--- Text excerpt ---
BIR 8% Income Tax Rate vs Percentage Tax: Do You Still File Quarterly? (Philippines)
Executive Summary
- If you opt for the 8% income tax (in lieu of graduated income tax and percentage tax), you still file quarterly—but only Quarterly Income Tax (BIR Form 1701Q) and the Annual Income Tax Return (1701A or 1701). You do not file Quarterly Percentage Tax (2551Q).
- If you don’t opt for 8% (i.e., you use graduated income tax), and you are non-VAT, you file both: 2551Q (percentage tax) each quarter and 1701Q (income tax) each quarter, plus the annual ITR.
Calendar-year taxpayers: • 1701Q due on or before May 15, Aug 15, Nov 15 (for Q1–Q3). • Annual ITR due on or before April 15 of the following year. • 2551Q due (if applicable) within 25 days after each quarter (Apr 25, Jul 25, Oct 25, Jan 25).
Legal Bases (high level)
- National Internal Revenue Code (NIRC), as amended (notably by TRAIN).
- Section 24(A) (individual income tax), Section 116 (percentage tax on non-VAT persons).
- Implementing BIR Regulations/MCs on the 8% option, quarterly filings, and forms (e.g., 1701Q, 1701A, 2551Q).

--- Set tasks ---
1/ According to the guide on the BIR 8% income tax option, when is the annual income tax return due for calendar-year taxpayers?
2/ Extend the guide on the BIR 8% income tax option, starting after its list of legal bases.
The lines after this text play no part in the work.

--- Information shown ---
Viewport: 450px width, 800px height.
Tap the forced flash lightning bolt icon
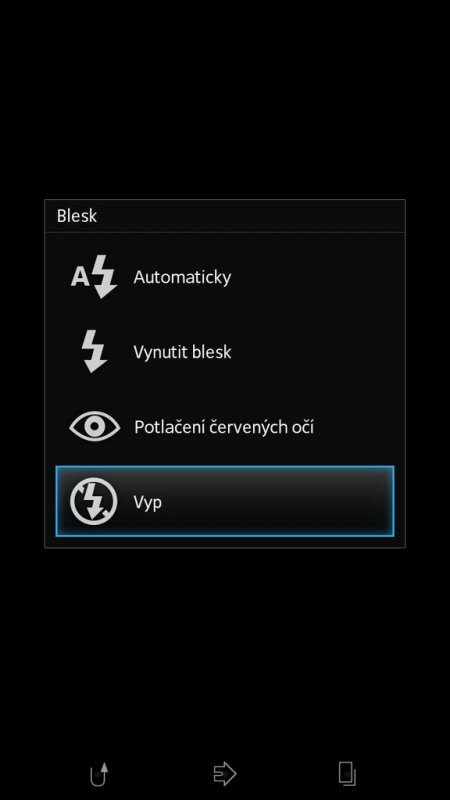click(94, 352)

--- Answers to the exercise ---
1/ On or before April 15 of the following year.

2/
Who Can Avail of the 8% Rate
Eligible
- Individuals (self-employed sole proprietors and professionals) whose gross sales/receipts and other non-operating income do not exceed the VAT threshold (₱3,000,000) for the taxable year.
- Purely self-employed individuals (no compensation income), and mixed-income earners (with compensation + business/professional income), subject to the special 250k rule below.
Not eligible
- VAT-registered persons at any time during the year.
- Corporations, partnerships, GPPs (and partners’ distributive shares).
- Individuals whose annual gross exceeds the VAT threshold during the year (see “Exceeding the VAT threshold” below).
- Income already subject to final tax (e.g., bank interest) is outside the 8% base.
What the 8% Is (and Is Not)
What it is: A final income tax of 8% on gross sales/receipts + other non-operating income, in excess of ₱250,000 (for purely self-employed individuals only), in lieu of:
- the graduated income tax rates, and
- the 3% percentage tax under Sec. 116 (non-VAT).
What it is not:
- It does not allow deductions (no itemized or OSD) because it’s on gross, not net.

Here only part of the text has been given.